→ Work to complete
Start at the line in the entries below that contains "企业数据录入平台指南 (216, 506)", stop at the line that contains "专业领域 (776, 17)", and output exactly the lines in that span, both ends included.
BEGIN Data shown
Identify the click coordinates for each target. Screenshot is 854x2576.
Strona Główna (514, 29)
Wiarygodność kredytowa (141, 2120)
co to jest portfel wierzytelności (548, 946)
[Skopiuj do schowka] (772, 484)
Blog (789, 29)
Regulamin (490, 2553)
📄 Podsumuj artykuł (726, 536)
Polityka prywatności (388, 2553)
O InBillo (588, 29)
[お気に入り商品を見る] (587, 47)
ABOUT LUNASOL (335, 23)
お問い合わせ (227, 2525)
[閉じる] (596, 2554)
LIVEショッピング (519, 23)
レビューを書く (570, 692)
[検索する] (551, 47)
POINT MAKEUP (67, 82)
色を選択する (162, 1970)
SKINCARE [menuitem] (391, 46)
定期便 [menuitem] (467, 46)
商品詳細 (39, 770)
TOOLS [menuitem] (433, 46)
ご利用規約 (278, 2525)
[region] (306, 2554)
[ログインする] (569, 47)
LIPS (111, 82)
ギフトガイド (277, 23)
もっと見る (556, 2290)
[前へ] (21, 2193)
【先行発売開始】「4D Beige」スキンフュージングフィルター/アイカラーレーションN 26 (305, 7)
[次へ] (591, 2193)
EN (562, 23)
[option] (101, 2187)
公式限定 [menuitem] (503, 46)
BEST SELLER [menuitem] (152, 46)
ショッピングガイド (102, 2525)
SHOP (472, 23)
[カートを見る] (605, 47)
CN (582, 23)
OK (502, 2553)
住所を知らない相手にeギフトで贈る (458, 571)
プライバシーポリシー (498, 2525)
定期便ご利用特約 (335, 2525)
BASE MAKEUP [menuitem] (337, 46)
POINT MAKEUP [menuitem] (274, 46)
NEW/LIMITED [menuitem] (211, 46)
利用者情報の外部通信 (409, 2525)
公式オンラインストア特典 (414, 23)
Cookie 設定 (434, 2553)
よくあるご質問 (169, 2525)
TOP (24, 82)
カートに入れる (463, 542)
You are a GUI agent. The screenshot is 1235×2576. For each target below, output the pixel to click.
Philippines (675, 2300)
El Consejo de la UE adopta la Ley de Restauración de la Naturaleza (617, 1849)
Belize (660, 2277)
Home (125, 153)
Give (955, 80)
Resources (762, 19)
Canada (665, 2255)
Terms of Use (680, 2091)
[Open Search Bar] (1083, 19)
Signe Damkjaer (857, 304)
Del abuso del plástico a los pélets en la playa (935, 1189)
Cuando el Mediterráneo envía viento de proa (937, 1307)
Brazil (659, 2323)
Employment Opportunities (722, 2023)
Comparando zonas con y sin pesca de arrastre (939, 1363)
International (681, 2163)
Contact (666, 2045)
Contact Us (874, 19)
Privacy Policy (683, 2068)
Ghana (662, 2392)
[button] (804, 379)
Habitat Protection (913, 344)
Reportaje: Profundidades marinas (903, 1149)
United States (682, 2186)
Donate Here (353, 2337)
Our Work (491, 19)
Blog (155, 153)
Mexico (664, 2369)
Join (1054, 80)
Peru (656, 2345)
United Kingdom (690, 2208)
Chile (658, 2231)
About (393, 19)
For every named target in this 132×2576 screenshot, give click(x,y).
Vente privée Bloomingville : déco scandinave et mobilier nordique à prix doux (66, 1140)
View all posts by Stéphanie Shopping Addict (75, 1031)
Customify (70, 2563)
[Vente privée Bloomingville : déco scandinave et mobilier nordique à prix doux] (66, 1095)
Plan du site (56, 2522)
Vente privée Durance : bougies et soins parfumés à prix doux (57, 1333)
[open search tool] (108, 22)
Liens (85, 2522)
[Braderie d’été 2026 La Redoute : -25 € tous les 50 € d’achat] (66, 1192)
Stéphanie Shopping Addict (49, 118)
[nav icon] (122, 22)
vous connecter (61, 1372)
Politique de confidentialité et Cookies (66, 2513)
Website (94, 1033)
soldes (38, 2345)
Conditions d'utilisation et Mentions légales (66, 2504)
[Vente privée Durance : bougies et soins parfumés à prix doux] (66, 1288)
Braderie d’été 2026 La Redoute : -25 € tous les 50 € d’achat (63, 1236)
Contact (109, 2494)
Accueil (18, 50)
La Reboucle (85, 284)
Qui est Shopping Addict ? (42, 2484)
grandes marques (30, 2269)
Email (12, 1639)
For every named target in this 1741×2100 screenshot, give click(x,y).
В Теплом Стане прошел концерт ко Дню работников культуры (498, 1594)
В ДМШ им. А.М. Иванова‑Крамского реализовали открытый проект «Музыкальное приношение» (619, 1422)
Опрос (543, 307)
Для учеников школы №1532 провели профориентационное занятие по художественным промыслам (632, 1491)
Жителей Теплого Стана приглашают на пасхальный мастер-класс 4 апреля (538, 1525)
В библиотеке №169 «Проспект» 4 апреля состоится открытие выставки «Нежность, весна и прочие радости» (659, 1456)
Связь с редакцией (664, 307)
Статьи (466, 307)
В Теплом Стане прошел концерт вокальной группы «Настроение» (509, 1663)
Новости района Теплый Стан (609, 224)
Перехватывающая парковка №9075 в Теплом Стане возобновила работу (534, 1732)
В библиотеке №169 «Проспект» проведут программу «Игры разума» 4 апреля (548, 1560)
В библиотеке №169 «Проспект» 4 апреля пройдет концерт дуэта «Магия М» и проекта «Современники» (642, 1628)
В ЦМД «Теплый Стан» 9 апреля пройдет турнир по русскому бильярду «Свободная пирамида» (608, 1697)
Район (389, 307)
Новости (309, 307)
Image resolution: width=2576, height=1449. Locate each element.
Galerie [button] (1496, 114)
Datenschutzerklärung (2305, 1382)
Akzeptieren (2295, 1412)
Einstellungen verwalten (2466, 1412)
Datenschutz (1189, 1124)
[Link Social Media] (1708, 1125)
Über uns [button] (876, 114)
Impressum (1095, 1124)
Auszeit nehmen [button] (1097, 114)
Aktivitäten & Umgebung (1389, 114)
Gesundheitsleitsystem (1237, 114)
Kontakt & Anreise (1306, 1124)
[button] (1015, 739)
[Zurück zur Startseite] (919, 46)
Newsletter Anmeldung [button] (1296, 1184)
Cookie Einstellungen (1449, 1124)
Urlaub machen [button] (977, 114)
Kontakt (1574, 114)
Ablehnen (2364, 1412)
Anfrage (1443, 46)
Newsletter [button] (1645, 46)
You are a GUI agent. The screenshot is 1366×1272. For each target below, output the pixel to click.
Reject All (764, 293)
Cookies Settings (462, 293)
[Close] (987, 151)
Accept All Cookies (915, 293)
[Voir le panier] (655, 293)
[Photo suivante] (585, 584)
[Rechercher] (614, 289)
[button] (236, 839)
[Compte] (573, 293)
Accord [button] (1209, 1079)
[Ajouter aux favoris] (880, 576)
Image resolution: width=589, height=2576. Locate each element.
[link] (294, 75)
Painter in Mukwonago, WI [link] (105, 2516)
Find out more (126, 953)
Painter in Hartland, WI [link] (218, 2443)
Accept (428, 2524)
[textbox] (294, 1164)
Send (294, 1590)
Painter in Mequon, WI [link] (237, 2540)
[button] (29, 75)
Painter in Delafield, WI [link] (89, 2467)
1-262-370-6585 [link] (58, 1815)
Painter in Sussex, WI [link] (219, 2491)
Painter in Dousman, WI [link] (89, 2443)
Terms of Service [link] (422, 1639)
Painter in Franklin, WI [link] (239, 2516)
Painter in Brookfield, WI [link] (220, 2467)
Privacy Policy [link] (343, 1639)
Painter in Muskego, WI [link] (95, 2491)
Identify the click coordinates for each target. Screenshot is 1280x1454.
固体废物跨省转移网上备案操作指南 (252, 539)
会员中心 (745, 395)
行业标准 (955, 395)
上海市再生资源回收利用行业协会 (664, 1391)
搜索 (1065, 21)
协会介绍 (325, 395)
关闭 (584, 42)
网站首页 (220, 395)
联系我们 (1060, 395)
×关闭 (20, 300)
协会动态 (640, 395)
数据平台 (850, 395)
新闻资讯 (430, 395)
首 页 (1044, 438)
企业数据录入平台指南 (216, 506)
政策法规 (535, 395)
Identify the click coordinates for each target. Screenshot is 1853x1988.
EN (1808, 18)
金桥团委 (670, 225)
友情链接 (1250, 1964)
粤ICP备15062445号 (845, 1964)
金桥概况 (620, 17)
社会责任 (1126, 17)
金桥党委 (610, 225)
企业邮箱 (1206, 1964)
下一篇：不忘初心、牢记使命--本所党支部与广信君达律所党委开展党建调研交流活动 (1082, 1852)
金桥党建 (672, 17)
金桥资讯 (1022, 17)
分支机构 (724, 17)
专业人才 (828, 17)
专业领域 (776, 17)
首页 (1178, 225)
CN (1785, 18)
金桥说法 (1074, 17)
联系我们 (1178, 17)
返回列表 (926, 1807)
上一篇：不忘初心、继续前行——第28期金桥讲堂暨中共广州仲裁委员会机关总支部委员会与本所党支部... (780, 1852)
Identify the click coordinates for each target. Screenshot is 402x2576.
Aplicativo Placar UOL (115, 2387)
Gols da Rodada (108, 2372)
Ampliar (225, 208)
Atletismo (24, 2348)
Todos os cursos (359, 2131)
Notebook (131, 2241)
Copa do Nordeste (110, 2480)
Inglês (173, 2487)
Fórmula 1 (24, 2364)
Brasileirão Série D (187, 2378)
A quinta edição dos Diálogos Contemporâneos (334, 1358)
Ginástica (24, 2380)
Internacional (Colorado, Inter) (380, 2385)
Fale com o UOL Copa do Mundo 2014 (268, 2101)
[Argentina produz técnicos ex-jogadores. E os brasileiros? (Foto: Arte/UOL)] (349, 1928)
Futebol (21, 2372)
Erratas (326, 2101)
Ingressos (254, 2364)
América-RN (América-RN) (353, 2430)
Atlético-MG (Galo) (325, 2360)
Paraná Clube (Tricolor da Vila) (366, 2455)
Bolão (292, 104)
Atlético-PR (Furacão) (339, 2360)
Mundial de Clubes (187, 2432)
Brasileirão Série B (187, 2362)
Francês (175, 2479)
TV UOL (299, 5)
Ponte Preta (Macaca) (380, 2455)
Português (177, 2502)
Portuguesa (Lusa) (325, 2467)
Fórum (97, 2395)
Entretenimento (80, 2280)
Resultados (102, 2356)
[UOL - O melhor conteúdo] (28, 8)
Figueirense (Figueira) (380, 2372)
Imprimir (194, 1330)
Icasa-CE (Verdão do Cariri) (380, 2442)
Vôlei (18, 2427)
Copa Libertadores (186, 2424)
END Data shown
→ Finished task
企业数据录入平台指南 (216, 506)
政策法规 (535, 395)
Identify the click coordinates for each target. Screenshot is 1853x1988.
EN (1808, 18)
金桥团委 (670, 225)
友情链接 (1250, 1964)
粤ICP备15062445号 (845, 1964)
金桥概况 (620, 17)
社会责任 (1126, 17)
金桥党委 (610, 225)
企业邮箱 (1206, 1964)
下一篇：不忘初心、牢记使命--本所党支部与广信君达律所党委开展党建调研交流活动 (1082, 1852)
金桥党建 (672, 17)
金桥资讯 (1022, 17)
分支机构 (724, 17)
专业人才 (828, 17)
专业领域 (776, 17)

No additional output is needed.